▶ WHAT YOU SHOULD DO: When you copy the listing, reproduce each line as it appears and omit every image.

▶ MATERIAL FOR THE TASK:
::::

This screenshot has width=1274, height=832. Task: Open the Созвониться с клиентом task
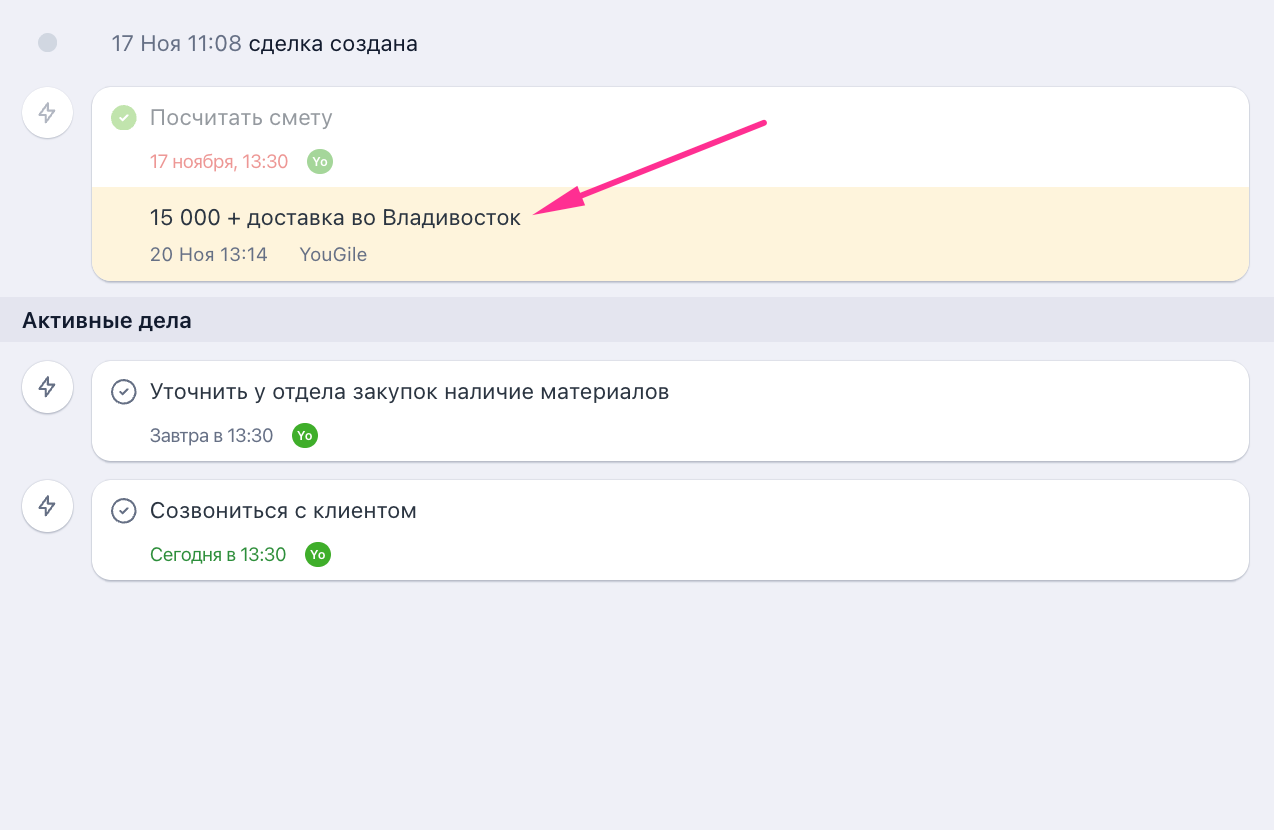point(283,511)
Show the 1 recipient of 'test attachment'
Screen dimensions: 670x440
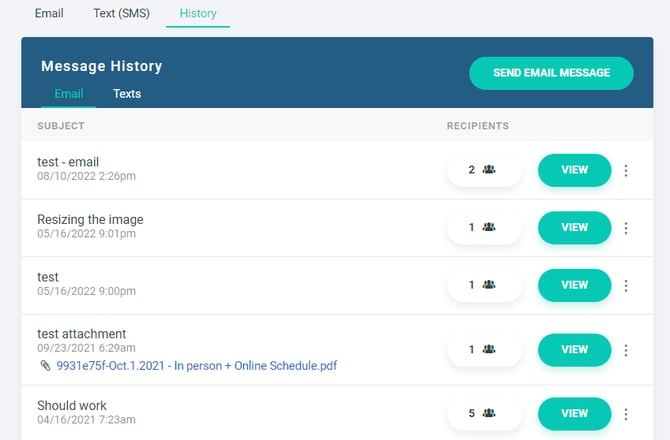tap(484, 350)
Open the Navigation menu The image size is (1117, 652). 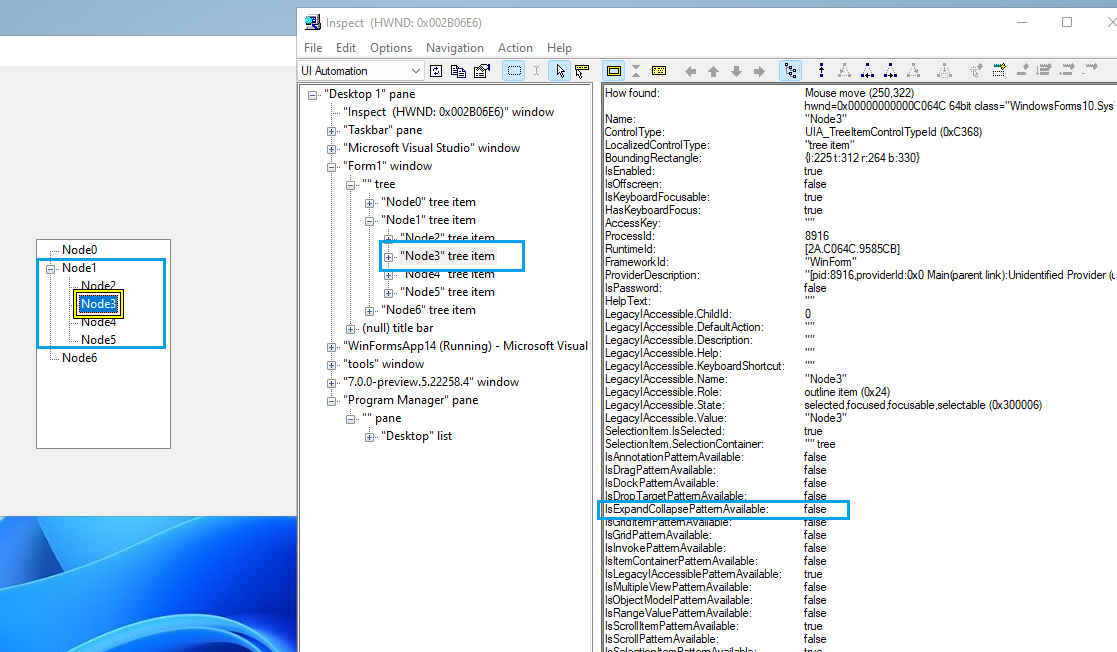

::::

▶ ANSWER BOX:
This screenshot has width=1274, height=832. Task: Open the Созвониться с клиентом task
point(283,511)
Show the 1 recipient of 'test attachment'
Screen dimensions: 670x440
tap(484, 350)
Open the Navigation menu The image size is (1117, 652). 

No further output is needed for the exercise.